Dans les années 2000, les économies émergentes (EM) explosaient. Depuis trois ans, ces marchés sous-performent et la situation ne devrait pas s’améliorer avant trois à cinq ans, entrevoit Vincent Delisle, analyste et stratège à la Banque Scotia, qui favorise plutôt les marchés américains et mêmes canadiens.

Les investisseurs institutionnels ont été nombreux à déserter les EM au cours des dernières années quant aux devises, aux obligations et aux actions. M. Delisle, qui travaille depuis dix ans à la Banque Scotia, leur a donné raison lors d’un dîner-conférence de l’Institut canadien de la retraite et des avantages sociaux (ICRA), tenu hier à Québec. Il a livré un portrait sans complaisance de ces marchés, qui, malgré certains attraits, offrent actuellement moins de perspectives de rendements que les États-Unis.

M. Delisle s’attend à ce que la politique monétaire américaine et un recentrage de la croissance économique en Chine posent de nombreux défis aux EM.

Atouts et faiblesses

A priori, les économies émergentes comme la Chine, le Brésil et l’Inde, qui étaient considérées comme des marchés vedettes il y a quelques années, ne manquent pas d’atouts : taux de croissance du PIB bien supérieur aux pays du G-7, avantages démographique et manufacturier. Pas étonnant que des investisseurs se laissent encore séduire, selon l’expert.

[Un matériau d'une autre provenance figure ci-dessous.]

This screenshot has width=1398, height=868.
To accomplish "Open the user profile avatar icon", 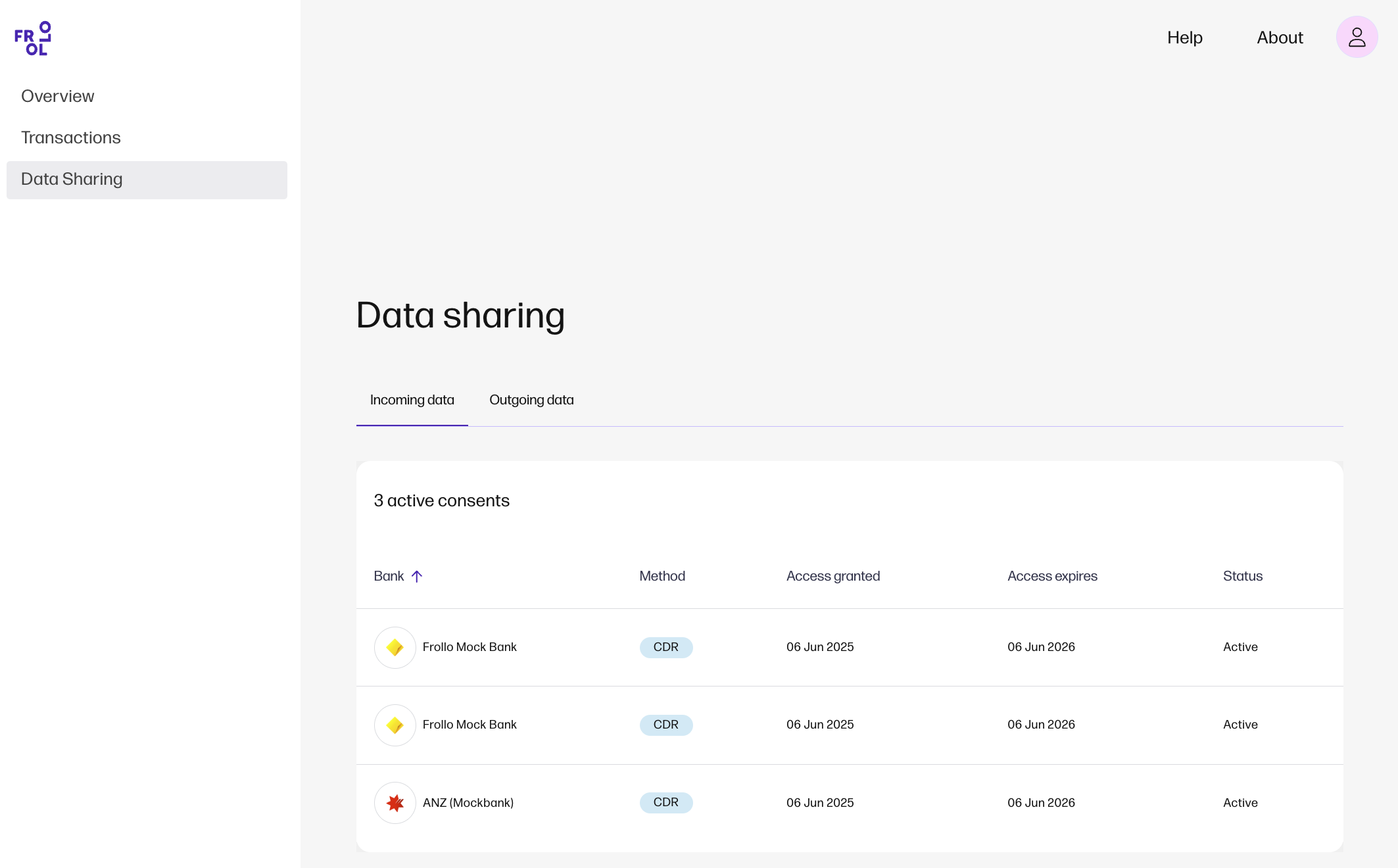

C’est qu’ils oublient les faiblesses de ces marchés : croissance économique liée aux exportations et investissements, défis structurels et de politique monétaire, défis de productivité, forte sensibilité aux économies développées.

Baisse de régime

Depuis 2010, l’avantage de croissance des EM a fondu comme neige au soleil, explique Vincent Delisle. Entre 2007 et 2013, la croissance du Brésil a baissé de 4,4 % à 2,0 %, celle de l’Inde est passée de 9,4 % à 5,2 %, et celle de la Chine, de 12,7 % à 8,2 %. En 2014, les autorités chinoises visent une croissance maximale de 7 à 7,5 %.

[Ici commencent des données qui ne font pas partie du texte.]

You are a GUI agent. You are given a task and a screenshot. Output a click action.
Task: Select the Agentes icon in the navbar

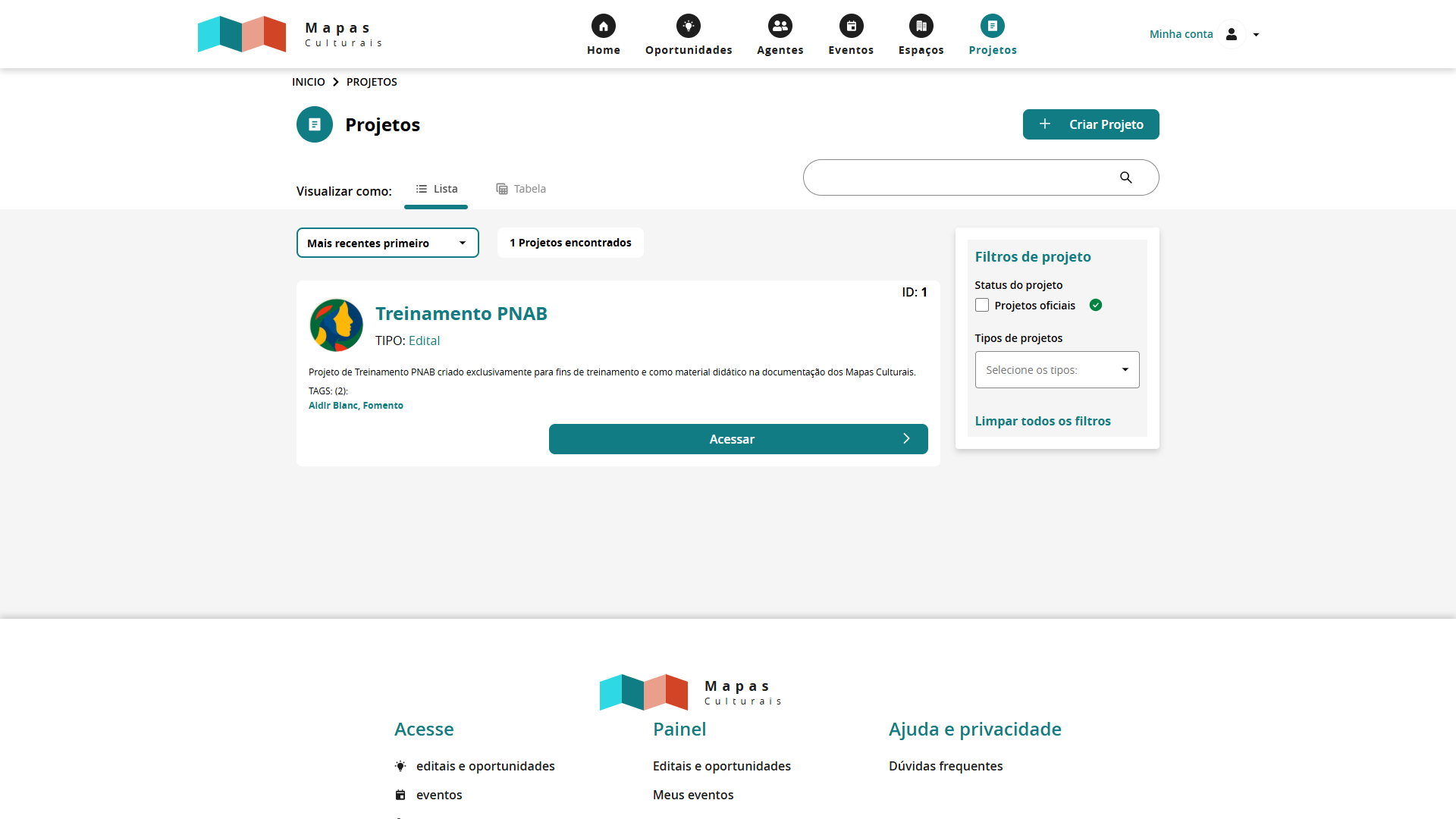click(780, 25)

Depuis 2010, les indices du Brésil, la Chine, l’Inde et la Turquie sont négatifs. Pendant ce temps, ceux des États-Unis, de l’Allemagne et du Japon sont dans le vert.

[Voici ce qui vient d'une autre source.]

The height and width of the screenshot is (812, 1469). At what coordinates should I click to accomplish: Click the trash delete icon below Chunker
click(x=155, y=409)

« Quand on pose un regard sur les marchés émergents, on se laisse souvent attirer par des taux de croissance du PIB très élevés, croit M. Delisle. Ce qu’il faut voir, c’est la direction. Les pays émergents sont en décélération alors que les pays développés sont en reprise depuis 2010. »

Impact de l’inflation

M. Delisle attribue en partie le recul des EM à la différence entre la politique monétaire américaine et celle de la Chine et des autres pays émergents.

« Depuis 2010, les Chinois ont les deux pieds sur les freins et les EM veulent ralentir la croissance. C’est l’inverse qui se produit en Europe et aux États-Unis », souligne l’expert de la Banque Scotia.

Selon lui, l’avantage des marchés monétaires vient de l’inflation. Aux États-Unis et au Japon, les taux d’intérêt sont presque à 0 %. Dans ces pays, auxquels il faut ajouter le Canada et l’Europe, la priorité va à la croissance. L’inflation n’est pas une préoccupation pour les banques centrales, mais elle l’est redevenue pour des pays émergents, ce qui a donné lieu à des hausses de taux dans les EM. Ces dernières sacrifient leur croissance pendant que les pays développés continuent de performer.

« Tant que cet avantage va se poursuivre, notre pronostic est que cette situation va favoriser la Bourse américaine et la Bourse européenne, et les pays émergents vont éprouver des difficultés », croit M. Delisle.

Investir ou pas?

Doit-on tout de même continuer à investir dans les pays émergents?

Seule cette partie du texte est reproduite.